===== MATERIAL PROVIDED

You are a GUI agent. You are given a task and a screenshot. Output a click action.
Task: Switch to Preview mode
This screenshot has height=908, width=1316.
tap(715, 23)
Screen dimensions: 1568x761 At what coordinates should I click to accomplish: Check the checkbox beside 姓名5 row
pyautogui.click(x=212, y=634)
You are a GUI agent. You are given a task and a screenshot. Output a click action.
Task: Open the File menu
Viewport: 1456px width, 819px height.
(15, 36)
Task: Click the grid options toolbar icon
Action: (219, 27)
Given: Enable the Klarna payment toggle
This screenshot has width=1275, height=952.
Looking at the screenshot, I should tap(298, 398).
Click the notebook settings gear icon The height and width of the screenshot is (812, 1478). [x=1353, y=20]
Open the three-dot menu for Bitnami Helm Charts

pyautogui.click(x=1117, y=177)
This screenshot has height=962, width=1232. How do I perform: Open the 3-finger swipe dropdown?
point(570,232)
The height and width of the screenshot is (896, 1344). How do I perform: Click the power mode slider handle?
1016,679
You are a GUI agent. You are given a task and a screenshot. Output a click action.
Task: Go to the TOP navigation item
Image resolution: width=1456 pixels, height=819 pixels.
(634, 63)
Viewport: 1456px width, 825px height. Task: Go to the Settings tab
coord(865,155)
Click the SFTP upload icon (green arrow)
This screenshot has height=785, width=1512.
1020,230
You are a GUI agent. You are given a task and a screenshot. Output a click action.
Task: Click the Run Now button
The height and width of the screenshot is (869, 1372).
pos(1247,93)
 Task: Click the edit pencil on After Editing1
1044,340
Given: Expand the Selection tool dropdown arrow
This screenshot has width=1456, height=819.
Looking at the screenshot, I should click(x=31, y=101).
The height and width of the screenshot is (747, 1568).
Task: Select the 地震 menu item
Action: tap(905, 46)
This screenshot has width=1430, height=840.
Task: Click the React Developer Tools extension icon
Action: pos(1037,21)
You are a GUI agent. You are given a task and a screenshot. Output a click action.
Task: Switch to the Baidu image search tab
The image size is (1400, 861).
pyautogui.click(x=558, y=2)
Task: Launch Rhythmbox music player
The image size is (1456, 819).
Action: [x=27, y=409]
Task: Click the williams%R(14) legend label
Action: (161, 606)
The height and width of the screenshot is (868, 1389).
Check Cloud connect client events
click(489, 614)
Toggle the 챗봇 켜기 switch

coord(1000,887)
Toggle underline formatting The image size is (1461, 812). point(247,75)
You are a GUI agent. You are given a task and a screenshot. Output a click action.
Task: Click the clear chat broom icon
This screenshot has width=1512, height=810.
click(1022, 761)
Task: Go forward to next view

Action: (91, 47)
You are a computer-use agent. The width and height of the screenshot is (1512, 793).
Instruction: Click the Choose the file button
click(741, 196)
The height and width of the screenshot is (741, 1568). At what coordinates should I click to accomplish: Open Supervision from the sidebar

==========

▶ [EXERCISE INSTRUCTIONS]: Every record above is to be given again precisely.

▶ [PROBLEM SOLUTION]:
You are a GUI agent. You are given a task and a screenshot. Output a click action.
Task: Switch to Preview mode
This screenshot has height=908, width=1316.
tap(715, 23)
Screen dimensions: 1568x761 At what coordinates should I click to accomplish: Check the checkbox beside 姓名5 row
pyautogui.click(x=212, y=634)
You are a GUI agent. You are given a task and a screenshot. Output a click action.
Task: Open the File menu
Viewport: 1456px width, 819px height.
(15, 36)
Task: Click the grid options toolbar icon
Action: (219, 27)
Given: Enable the Klarna payment toggle
This screenshot has width=1275, height=952.
Looking at the screenshot, I should tap(298, 398).
Click the notebook settings gear icon The height and width of the screenshot is (812, 1478). [x=1353, y=20]
Open the three-dot menu for Bitnami Helm Charts

pyautogui.click(x=1117, y=177)
This screenshot has height=962, width=1232. How do I perform: Open the 3-finger swipe dropdown?
point(570,232)
The height and width of the screenshot is (896, 1344). How do I perform: Click the power mode slider handle?
1016,679
You are a GUI agent. You are given a task and a screenshot. Output a click action.
Task: Go to the TOP navigation item
Image resolution: width=1456 pixels, height=819 pixels.
(634, 63)
Viewport: 1456px width, 825px height. Task: Go to the Settings tab
coord(865,155)
Click the SFTP upload icon (green arrow)
This screenshot has height=785, width=1512.
1020,230
You are a GUI agent. You are given a task and a screenshot. Output a click action.
Task: Click the Run Now button
The height and width of the screenshot is (869, 1372).
pos(1247,93)
 Task: Click the edit pencil on After Editing1
1044,340
Given: Expand the Selection tool dropdown arrow
This screenshot has width=1456, height=819.
Looking at the screenshot, I should click(x=31, y=101).
The height and width of the screenshot is (747, 1568).
Task: Select the 地震 menu item
Action: tap(905, 46)
This screenshot has width=1430, height=840.
Task: Click the React Developer Tools extension icon
Action: pos(1037,21)
You are a GUI agent. You are given a task and a screenshot. Output a click action.
Task: Switch to the Baidu image search tab
The image size is (1400, 861).
pyautogui.click(x=558, y=2)
Task: Launch Rhythmbox music player
The image size is (1456, 819).
Action: [x=27, y=409]
Task: Click the williams%R(14) legend label
Action: (161, 606)
The height and width of the screenshot is (868, 1389).
Check Cloud connect client events
click(489, 614)
Toggle the 챗봇 켜기 switch

coord(1000,887)
Toggle underline formatting The image size is (1461, 812). point(247,75)
You are a GUI agent. You are given a task and a screenshot. Output a click action.
Task: Click the clear chat broom icon
This screenshot has width=1512, height=810.
click(1022, 761)
Task: Go forward to next view

Action: (91, 47)
You are a computer-use agent. The width and height of the screenshot is (1512, 793).
Instruction: Click the Choose the file button
click(741, 196)
The height and width of the screenshot is (741, 1568). At what coordinates should I click to accomplish: Open Supervision from the sidebar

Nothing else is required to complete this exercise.